Legge Fallimentare

Impugnazione del passivo fallimentare


Opposizione ed impugnazioni contro lo stato passivo parte 2

I motivi su cui fondano le ragioni degli attori relativamente ai procedimenti di cui abbiamo parlato nel precedente articolo, possono essere di vario tipo. Ad esempio, un creditore si è insinuato nel passivo fallimentare utilizzando documenti falsi o il curatore potrebbe aver ammesso un credito per un valore che, in realtà, è superiore rispetto a quello effettivo.

Se la conoscenza di questi fatti avviene dopo che è trascorso il termine per proporre opposizione o impugnazione, ad esempio, sono trascorsi più di 30 giorni dalla comunicazione prevista dall’art. 97 l.f., è prevista la revocazione, ovvero un’impugnazione straordinaria simile allo strumento previsto dall’art. 395 c.p.c.
La revocazione può essere effettuata solo se i termini per proporre le altre impugnazioni sono scaduti, purché siano trascorsi 30 giorni dalla scoperta del documento o del fatto, ai sensi dell’art. 99 l.f.
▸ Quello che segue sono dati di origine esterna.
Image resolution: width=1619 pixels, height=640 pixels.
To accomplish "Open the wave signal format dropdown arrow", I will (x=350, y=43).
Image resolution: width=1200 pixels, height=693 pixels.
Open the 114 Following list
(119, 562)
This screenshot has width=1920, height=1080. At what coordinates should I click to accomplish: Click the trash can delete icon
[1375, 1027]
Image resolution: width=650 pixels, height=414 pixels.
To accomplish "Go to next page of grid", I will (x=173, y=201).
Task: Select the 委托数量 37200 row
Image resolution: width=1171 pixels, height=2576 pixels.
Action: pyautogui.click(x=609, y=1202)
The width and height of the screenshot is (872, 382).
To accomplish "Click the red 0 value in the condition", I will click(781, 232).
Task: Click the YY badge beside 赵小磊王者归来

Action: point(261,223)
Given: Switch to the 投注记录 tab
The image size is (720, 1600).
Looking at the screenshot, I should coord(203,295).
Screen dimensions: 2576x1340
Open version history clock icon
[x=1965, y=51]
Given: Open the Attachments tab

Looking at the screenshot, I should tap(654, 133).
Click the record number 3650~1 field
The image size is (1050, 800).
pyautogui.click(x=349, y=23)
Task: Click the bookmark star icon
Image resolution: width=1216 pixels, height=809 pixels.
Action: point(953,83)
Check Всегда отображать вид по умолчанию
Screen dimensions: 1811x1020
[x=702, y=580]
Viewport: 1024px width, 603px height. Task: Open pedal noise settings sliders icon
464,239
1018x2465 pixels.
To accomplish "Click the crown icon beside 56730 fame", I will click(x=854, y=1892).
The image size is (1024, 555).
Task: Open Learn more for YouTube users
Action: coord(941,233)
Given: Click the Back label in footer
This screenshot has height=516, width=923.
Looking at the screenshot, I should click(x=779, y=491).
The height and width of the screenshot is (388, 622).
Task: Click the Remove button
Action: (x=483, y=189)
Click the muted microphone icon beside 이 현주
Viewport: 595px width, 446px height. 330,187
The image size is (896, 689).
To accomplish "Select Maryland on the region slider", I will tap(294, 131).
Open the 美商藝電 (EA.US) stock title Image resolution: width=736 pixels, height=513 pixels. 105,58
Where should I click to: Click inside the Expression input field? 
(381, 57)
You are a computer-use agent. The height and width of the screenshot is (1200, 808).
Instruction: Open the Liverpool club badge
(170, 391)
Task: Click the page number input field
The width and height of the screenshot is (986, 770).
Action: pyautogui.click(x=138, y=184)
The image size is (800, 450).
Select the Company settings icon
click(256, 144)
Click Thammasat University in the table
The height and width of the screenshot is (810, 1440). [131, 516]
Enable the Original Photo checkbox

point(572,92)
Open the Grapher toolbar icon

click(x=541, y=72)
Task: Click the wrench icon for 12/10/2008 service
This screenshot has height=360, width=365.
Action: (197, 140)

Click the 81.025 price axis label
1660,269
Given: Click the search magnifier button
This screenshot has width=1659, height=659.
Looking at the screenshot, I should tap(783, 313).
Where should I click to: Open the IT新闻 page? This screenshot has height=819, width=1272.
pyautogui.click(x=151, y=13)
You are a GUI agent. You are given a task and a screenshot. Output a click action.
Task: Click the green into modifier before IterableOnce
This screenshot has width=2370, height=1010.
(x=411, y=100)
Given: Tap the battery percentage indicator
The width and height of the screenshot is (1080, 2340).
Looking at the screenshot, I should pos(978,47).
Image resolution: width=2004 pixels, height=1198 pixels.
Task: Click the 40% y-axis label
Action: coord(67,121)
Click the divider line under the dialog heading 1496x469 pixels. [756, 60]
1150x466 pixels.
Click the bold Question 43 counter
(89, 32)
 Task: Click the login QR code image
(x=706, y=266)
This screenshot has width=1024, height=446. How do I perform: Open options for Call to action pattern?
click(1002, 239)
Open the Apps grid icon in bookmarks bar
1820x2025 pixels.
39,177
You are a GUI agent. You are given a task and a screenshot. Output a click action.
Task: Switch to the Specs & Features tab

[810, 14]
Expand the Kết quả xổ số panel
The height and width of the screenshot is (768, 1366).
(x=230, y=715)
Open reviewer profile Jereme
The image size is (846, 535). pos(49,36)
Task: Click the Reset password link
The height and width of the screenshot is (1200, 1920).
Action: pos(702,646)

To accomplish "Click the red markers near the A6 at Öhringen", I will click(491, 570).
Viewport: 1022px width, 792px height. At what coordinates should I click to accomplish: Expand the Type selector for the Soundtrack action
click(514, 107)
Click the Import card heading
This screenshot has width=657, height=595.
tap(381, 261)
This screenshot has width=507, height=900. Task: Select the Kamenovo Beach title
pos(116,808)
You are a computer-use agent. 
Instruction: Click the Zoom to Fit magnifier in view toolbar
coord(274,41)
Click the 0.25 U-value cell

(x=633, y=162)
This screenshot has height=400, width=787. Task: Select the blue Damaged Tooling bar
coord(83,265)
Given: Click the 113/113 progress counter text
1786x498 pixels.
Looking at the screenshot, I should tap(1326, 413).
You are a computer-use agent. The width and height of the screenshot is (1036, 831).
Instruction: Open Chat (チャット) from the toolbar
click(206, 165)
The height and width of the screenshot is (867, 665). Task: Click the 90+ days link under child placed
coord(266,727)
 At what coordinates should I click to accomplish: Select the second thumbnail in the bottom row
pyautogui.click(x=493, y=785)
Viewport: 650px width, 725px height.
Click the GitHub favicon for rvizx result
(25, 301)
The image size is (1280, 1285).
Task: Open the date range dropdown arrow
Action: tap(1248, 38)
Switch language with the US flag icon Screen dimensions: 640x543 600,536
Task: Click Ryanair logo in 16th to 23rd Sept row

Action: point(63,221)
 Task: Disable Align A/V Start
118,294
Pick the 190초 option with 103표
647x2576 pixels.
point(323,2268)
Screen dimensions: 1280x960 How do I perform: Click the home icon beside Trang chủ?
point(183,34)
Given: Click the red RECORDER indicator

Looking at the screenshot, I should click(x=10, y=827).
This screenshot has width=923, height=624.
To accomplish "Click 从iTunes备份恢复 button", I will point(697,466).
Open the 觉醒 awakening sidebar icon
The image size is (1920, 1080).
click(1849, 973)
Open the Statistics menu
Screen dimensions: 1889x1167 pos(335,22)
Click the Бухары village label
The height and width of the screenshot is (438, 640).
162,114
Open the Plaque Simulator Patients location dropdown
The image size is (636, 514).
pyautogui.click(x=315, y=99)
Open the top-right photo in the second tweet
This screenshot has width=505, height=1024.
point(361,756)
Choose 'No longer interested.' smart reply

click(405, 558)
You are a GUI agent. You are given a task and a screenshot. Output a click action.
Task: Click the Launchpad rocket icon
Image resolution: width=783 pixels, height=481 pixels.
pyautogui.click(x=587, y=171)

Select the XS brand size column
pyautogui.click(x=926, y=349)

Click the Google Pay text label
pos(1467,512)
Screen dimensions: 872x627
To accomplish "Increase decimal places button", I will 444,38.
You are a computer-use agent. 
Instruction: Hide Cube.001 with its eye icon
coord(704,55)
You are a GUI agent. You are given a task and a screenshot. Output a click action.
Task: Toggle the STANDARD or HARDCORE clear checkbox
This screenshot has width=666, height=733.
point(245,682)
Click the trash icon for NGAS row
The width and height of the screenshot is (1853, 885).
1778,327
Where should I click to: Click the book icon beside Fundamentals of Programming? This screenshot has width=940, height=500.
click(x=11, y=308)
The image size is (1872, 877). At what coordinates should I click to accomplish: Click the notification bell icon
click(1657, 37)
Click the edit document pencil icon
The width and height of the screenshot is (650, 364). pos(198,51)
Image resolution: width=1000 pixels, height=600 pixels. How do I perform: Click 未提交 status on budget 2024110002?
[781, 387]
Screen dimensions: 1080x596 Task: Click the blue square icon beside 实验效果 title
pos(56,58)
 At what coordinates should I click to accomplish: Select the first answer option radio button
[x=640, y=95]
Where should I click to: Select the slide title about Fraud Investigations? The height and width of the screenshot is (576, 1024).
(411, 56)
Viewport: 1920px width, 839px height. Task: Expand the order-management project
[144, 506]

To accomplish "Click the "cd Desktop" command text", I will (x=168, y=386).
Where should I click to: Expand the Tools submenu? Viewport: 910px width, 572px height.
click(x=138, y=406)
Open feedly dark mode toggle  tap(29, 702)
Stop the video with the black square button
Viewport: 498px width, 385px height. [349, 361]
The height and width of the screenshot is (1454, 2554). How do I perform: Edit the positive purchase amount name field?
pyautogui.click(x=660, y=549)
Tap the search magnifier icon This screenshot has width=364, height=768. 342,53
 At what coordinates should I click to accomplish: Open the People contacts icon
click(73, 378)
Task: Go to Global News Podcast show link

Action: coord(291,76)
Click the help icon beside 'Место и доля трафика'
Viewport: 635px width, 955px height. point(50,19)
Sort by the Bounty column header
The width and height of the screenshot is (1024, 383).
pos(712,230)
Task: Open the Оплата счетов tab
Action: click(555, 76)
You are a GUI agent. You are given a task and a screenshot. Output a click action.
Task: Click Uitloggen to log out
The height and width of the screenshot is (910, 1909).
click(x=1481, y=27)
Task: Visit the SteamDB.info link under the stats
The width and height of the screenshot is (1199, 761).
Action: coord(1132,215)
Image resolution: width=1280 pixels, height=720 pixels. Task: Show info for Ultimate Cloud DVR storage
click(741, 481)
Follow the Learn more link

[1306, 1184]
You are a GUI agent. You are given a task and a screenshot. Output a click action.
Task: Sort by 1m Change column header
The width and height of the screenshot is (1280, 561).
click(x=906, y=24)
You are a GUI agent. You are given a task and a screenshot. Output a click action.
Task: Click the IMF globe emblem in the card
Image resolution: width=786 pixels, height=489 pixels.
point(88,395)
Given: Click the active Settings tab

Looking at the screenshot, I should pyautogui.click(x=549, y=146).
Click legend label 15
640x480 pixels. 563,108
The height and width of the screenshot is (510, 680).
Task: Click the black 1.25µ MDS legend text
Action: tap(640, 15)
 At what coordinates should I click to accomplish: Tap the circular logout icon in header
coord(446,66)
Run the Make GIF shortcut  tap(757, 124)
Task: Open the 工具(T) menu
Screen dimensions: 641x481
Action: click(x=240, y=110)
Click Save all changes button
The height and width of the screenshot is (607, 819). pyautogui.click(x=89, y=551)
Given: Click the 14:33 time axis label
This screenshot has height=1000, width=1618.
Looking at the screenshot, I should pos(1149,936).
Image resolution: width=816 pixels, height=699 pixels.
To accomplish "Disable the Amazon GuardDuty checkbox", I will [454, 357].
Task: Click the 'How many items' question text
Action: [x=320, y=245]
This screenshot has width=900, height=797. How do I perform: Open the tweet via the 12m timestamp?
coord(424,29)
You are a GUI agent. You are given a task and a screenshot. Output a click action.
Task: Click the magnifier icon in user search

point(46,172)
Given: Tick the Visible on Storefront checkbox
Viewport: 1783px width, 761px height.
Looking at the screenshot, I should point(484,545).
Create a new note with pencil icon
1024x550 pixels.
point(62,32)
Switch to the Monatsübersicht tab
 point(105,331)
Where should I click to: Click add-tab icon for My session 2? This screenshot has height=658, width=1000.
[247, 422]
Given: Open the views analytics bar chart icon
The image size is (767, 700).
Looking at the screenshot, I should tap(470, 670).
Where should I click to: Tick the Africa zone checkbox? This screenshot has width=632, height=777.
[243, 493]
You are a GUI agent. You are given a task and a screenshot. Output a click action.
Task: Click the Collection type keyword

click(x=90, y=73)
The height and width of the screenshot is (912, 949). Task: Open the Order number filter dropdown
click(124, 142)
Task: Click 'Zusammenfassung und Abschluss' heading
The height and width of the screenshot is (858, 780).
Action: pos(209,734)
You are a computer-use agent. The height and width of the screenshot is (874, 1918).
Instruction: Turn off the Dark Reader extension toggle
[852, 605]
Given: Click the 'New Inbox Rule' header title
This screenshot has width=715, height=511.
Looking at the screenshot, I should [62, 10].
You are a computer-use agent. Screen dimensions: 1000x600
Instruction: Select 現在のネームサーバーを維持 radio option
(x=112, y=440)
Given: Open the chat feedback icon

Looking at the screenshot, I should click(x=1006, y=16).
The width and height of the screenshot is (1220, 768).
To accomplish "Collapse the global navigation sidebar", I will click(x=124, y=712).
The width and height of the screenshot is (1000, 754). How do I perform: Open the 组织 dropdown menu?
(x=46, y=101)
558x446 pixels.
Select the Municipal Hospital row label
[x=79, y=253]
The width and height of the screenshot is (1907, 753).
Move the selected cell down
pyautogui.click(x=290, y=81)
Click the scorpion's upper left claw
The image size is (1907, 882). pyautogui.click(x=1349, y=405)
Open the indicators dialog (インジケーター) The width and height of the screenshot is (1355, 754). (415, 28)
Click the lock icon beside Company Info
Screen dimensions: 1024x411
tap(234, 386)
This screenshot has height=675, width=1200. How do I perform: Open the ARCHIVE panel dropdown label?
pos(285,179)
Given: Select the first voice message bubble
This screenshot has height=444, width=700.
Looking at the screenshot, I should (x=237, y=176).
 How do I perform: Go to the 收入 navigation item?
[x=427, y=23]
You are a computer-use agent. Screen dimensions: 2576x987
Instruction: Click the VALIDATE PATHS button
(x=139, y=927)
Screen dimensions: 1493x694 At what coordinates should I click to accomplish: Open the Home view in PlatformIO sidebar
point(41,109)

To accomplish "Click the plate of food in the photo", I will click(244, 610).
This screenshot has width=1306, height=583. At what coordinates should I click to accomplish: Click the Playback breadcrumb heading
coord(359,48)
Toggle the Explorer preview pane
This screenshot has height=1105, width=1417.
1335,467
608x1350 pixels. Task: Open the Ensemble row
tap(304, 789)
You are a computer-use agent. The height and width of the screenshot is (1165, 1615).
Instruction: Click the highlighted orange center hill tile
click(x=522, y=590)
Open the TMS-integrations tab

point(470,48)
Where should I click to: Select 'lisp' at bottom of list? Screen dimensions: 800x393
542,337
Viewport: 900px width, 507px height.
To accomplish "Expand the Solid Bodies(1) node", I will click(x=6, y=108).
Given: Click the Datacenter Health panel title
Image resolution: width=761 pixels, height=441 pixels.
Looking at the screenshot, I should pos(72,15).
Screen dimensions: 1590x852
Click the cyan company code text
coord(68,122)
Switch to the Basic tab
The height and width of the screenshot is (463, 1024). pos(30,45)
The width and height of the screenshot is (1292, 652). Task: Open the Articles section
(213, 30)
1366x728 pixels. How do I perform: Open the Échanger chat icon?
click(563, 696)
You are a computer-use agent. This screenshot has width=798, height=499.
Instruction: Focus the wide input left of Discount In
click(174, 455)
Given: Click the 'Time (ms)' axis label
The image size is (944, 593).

Il curatore, il creditore o il titolare di diritti su beni mobili o immobili una volta trascorsi i termini per la proposizione della opposizione o della impugnazione, possono chiedere che il provvedimento di accoglimento o di rigetto vengano revocati se si scopra, successivamente, che essi sono stati una conseguenza di falsità, dolo, errore essenziale di fatto o dalla mancata conoscenza di documenti decisivi che non sono stati prodotti tempestivamente per causa non imputabile.